保険診療と自費診療
当院では、ご希望により保険診療、自費診療(自由診療)のどちらも受けていただくことが可能です。
保険診療は、日本の保険制度の取り決めに基づいて行われます。一方、自由診療は、知識、技術、高価な材料、器材を使い、患者の皆さまにとって本当に有意義であり、安全、安心で長持ちする医療をご提供しております。その為、われわれは日々研鑽を怠らず、研究会、講習会に参加し、治療技術の向上に努めております。
保険診療については、基本的に日本国民が平等に定められた医療を受けることができるという点で、よいシステムだと言えます。歯科治療が保険に組み込まれていない先進国も多いのです。その点、日本は恵まれているかもしれません。

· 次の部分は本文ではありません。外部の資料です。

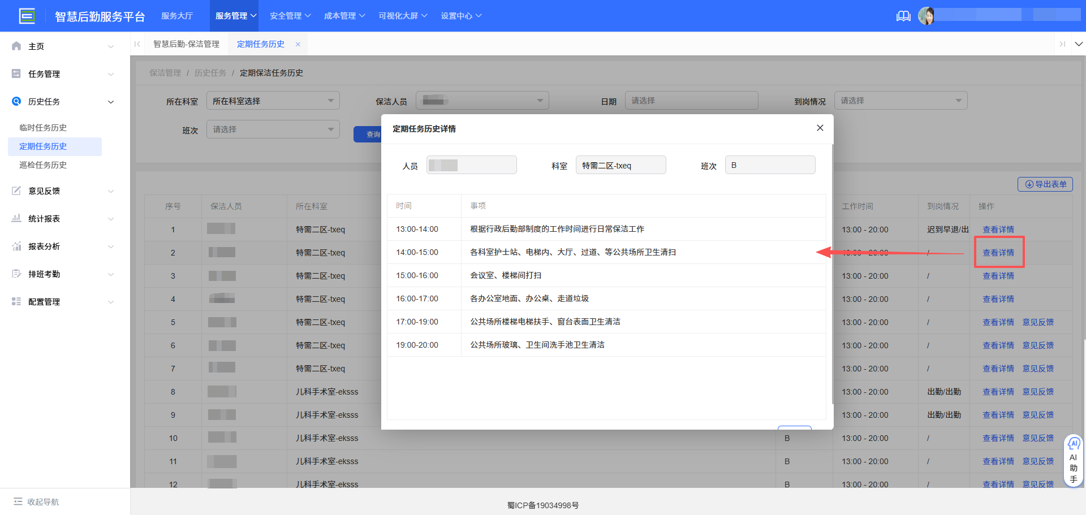Screen dimensions: 1086x515
Task: Expand the 班次 请选择 dropdown
Action: 273,129
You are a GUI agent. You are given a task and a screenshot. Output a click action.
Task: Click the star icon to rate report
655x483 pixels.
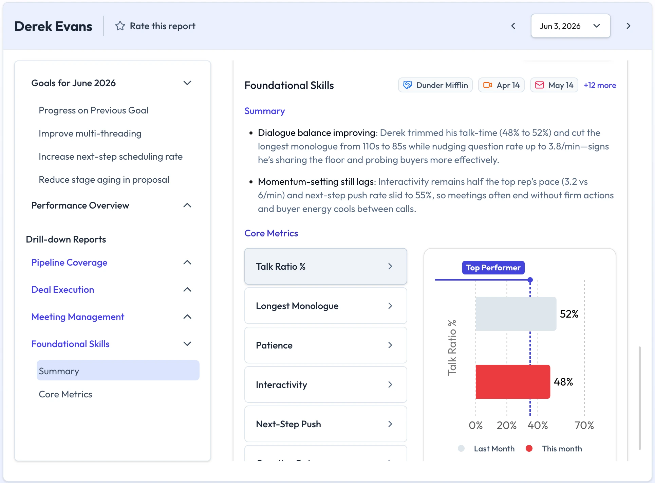(120, 26)
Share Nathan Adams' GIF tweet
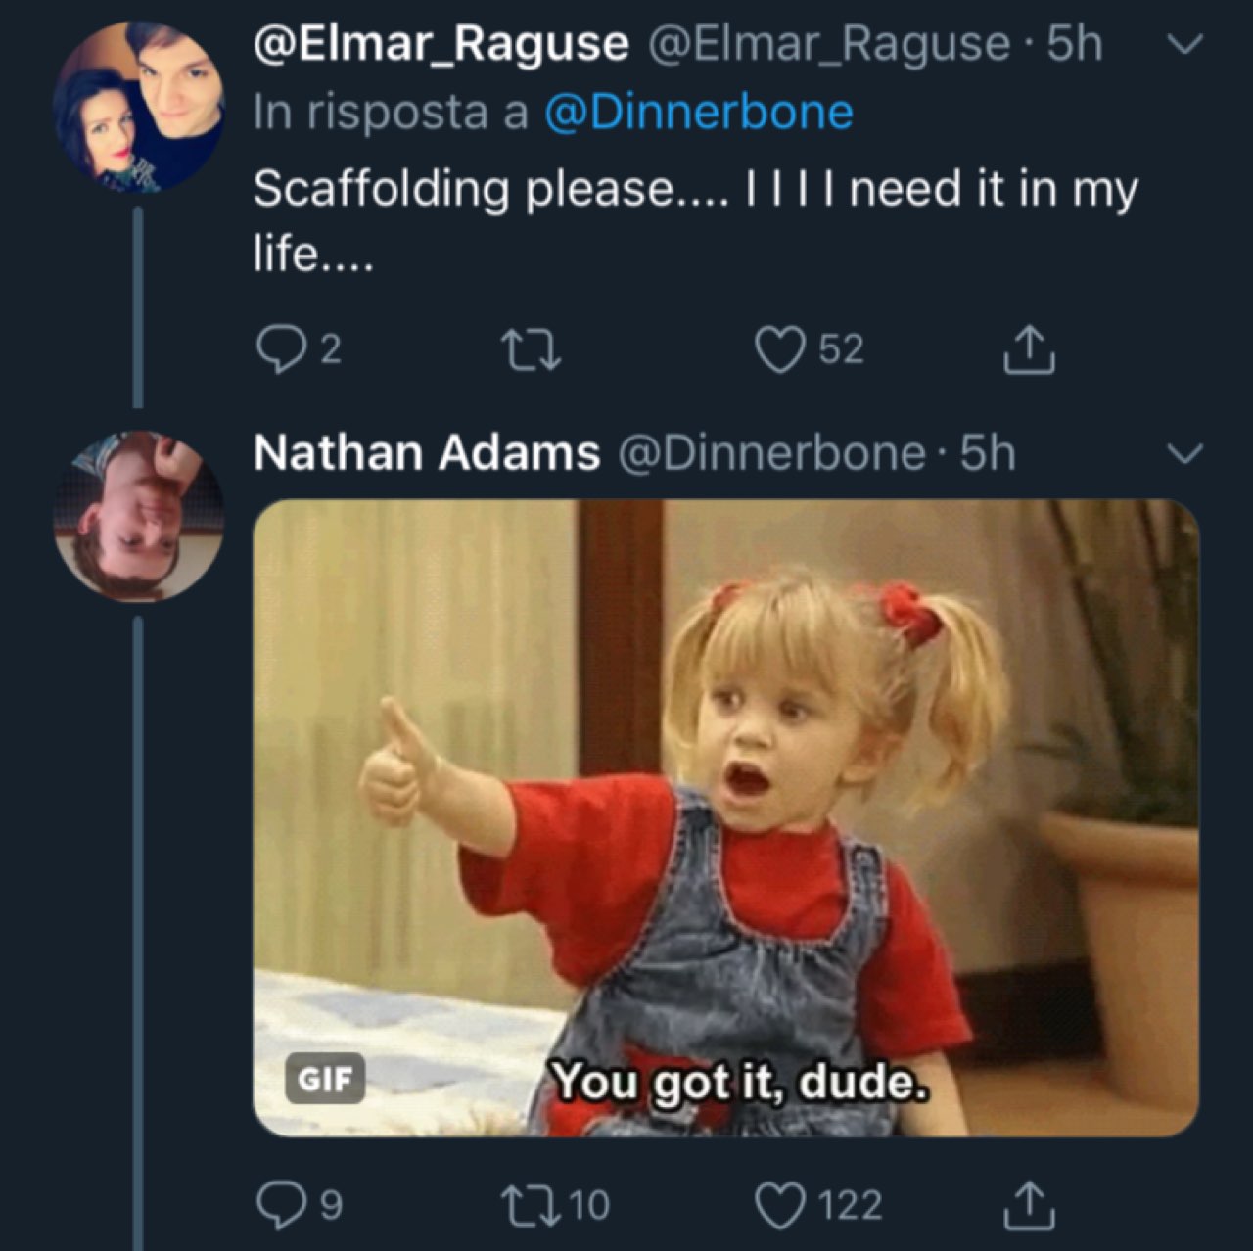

しかし、反面保険診療では、現代の世界的なレベルの治療は受けることができないという問題点もあります。具体的に言いますと、保険には定められたルールがあり、それを無視することはできません。つまり医師の裁量権が効かないことも存在するのです。そして、この保険医療のシステムは、歯科に限って言えば、進歩著しい現代の医療を反映しているとは言い難いのです。まして、昨今の事実上崩壊状態の医療、年金システム、少子高齢化を考えると、国民に対して十分な医療が給付できる財政状態でないことは確かではないでしょうか。
結論から言えば、保険診療(歯科に限って言えば)は財政的にみて、優れた医療を提供できる状態ではありません。ですから、現時点では、患者さんに対して優れた治療、患者の希望どうりの治療、そして医療者が日々研鑽したより良き治療を提供できるものとは言えないことも御理解いただきたいのです。
当院の自由診療のコンセプトは、
「予知性を以って、質が高く、安全で充実した医療を丁寧に施す」
ということです。
言い換えると、今持っている知識、技術、薬剤、設備を個々の患者さんに合わせ最適なものとして提供することを目指しています。これが自由診療(自費診療)のあるべき姿でしょう。そのため多くの研修、トレーニングへの参加、設備の充実、優秀なスタッフの確保を怠りません。
例えば、保険診療と自由診療の違いは単に使われる材料(銀とか金とか)の違いだけではなく、そのクオリティー(適合性など)が重要なんです。
適合性とは詰め物やかぶせ物と自分の歯の境目の部分が段差なくいかにピッタリしているかをいい、顕微鏡レベルでほとんど段差のないレベルに合わせて、プラークがたまりにくく清掃性がいい状態にするのが重要で、これによりむし歯の再発や歯周病の発生を防ぐことができます。これについては、優秀な歯科技工士選びも欠かせません。
それには高度な技術と特別な材料が必要となりそれなりのコストがかかります。健康保険の範囲ではできません。また使用される材料はコストがかかったとしても安全性を優先すべきであると考えます。
日本の歯科医師の数は多く、歯科医師過剰などと巷間言われていますが、質も世界的に見て充分なはずです。ところが、この恵まれた条件にもかかわらず、国民の口の中はむし歯や治療済みの歯(けっして治っているわけではありません)がたくさんあり、健康な歯の数は世界レベルからは程遠い状態にあります。
欧米で歯の治療を受けた場合に治療費を日本と比較すると、例えばアメリカで、むし歯に金属を詰める治療をすると日本の18倍、白い樹脂をつめると9倍、歯の神経の治療は18倍もかかるというデータがあります。
そして、歯科の受診患者数は外国の平均よりかなり多く、日本の医療は薄利多売傾向にあるかもしれません。つまり安価な治療を何度も繰り返している可能性があります。それが歯にいいか悪いかはお分かりだと思いますが・・・・・。
我々は神様ではありませんから、行える治療には限界があります。治療中心主義による弊害も出尽くした感があります。
本来の健康な天然歯の状態に勝るものはないと考えております。だからこそ患者さんにとって最高最善の医療とは、「予防を中心とした歯科医療」になると考えています。
また、もし治療をするのであれば、病気を引き起こした原因を検査し、その原因を除去し、それを踏まえて、私達ができる最高最善の医療を提供したい、それこそ真の歯科医療のあり方だと考えています。